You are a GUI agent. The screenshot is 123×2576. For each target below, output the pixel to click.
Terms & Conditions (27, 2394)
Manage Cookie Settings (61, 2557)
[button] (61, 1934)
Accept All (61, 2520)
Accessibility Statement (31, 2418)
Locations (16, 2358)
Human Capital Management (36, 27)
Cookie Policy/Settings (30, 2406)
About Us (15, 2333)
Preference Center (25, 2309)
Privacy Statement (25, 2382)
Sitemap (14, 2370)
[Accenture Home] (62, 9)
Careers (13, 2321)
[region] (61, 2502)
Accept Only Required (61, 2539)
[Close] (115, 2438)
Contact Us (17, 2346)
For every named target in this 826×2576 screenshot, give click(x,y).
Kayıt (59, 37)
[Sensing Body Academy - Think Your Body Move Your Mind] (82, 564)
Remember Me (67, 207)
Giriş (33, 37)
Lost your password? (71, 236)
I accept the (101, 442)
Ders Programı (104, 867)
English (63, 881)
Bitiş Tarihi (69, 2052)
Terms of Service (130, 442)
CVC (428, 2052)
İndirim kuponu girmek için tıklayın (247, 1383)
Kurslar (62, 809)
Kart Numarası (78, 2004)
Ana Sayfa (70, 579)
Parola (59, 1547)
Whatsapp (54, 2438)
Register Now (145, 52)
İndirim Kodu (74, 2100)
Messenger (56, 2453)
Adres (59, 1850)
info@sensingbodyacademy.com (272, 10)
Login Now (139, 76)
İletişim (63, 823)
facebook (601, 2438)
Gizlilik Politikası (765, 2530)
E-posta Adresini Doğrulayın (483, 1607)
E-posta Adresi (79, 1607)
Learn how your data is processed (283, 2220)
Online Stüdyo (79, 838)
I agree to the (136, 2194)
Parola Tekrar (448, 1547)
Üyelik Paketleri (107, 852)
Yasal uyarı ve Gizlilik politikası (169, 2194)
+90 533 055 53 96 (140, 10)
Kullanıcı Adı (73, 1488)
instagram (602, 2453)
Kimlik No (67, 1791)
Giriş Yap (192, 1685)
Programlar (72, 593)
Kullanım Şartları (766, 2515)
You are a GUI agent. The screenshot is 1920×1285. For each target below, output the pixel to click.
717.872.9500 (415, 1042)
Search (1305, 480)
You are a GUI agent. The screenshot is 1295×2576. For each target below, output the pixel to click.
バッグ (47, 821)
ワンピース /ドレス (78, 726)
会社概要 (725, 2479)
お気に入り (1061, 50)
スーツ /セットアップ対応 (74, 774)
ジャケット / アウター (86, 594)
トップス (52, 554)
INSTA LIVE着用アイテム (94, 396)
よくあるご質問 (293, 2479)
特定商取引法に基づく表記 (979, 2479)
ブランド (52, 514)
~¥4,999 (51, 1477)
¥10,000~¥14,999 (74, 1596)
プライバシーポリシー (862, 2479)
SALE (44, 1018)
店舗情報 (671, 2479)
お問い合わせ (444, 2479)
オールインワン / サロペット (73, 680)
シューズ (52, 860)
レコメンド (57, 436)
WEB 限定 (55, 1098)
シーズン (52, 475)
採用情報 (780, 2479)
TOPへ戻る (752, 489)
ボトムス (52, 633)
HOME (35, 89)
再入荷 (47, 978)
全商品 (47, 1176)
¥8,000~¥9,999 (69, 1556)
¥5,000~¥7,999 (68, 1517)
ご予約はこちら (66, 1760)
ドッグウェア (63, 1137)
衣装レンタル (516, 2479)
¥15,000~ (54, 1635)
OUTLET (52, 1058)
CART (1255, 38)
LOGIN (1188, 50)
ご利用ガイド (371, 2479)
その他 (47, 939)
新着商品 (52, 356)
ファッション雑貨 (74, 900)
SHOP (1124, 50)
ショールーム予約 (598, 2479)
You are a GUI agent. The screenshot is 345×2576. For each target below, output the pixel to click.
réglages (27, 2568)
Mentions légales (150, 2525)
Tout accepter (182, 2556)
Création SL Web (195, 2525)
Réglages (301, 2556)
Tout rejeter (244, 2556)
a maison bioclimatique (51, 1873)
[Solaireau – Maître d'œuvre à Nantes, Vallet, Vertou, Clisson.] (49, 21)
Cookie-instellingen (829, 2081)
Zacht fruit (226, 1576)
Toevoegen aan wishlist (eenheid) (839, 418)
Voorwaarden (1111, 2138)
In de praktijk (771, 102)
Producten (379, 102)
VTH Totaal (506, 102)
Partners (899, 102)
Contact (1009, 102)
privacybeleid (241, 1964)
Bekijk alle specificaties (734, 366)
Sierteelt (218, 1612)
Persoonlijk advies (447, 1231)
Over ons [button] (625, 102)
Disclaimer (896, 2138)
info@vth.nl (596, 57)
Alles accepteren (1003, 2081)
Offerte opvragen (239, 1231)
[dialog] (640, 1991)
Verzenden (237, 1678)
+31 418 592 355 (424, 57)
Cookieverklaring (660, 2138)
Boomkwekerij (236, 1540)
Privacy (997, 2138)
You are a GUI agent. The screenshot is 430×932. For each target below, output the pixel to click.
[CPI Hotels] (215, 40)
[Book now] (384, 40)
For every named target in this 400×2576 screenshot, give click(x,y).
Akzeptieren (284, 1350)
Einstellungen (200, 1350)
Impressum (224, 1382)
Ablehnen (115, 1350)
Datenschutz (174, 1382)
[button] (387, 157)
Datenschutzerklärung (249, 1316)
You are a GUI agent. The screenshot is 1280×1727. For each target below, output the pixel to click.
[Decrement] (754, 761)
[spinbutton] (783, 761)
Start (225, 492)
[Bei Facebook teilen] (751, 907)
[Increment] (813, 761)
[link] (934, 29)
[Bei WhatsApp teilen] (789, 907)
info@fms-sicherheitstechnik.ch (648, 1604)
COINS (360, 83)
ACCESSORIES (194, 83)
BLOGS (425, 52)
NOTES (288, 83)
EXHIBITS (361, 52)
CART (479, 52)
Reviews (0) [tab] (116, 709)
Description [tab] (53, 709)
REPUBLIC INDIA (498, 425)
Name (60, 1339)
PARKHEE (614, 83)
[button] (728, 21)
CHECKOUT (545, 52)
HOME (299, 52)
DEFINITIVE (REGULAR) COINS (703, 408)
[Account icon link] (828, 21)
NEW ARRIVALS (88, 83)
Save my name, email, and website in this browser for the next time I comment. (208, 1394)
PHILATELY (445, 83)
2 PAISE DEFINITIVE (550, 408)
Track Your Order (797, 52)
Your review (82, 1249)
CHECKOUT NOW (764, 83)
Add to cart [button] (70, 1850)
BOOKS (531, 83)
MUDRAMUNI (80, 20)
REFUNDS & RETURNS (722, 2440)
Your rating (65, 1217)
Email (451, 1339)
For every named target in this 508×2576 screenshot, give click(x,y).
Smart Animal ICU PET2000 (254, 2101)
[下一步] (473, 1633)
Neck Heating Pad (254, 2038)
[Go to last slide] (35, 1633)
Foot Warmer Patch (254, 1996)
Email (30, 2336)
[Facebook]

### Goal of the exercise
Your task is to retype the entries verbatim, starting with the line that holds "[link] (934, 29)" and stopping after the line that holds "[Account icon link] (828, 21)".

### Output of the exercise
[link] (934, 29)
[Bei WhatsApp teilen] (789, 907)
info@fms-sicherheitstechnik.ch (648, 1604)
COINS (360, 83)
ACCESSORIES (194, 83)
BLOGS (425, 52)
NOTES (288, 83)
EXHIBITS (361, 52)
CART (479, 52)
Reviews (0) [tab] (116, 709)
Description [tab] (53, 709)
REPUBLIC INDIA (498, 425)
Name (60, 1339)
PARKHEE (614, 83)
[button] (728, 21)
CHECKOUT (545, 52)
HOME (299, 52)
DEFINITIVE (REGULAR) COINS (703, 408)
[Account icon link] (828, 21)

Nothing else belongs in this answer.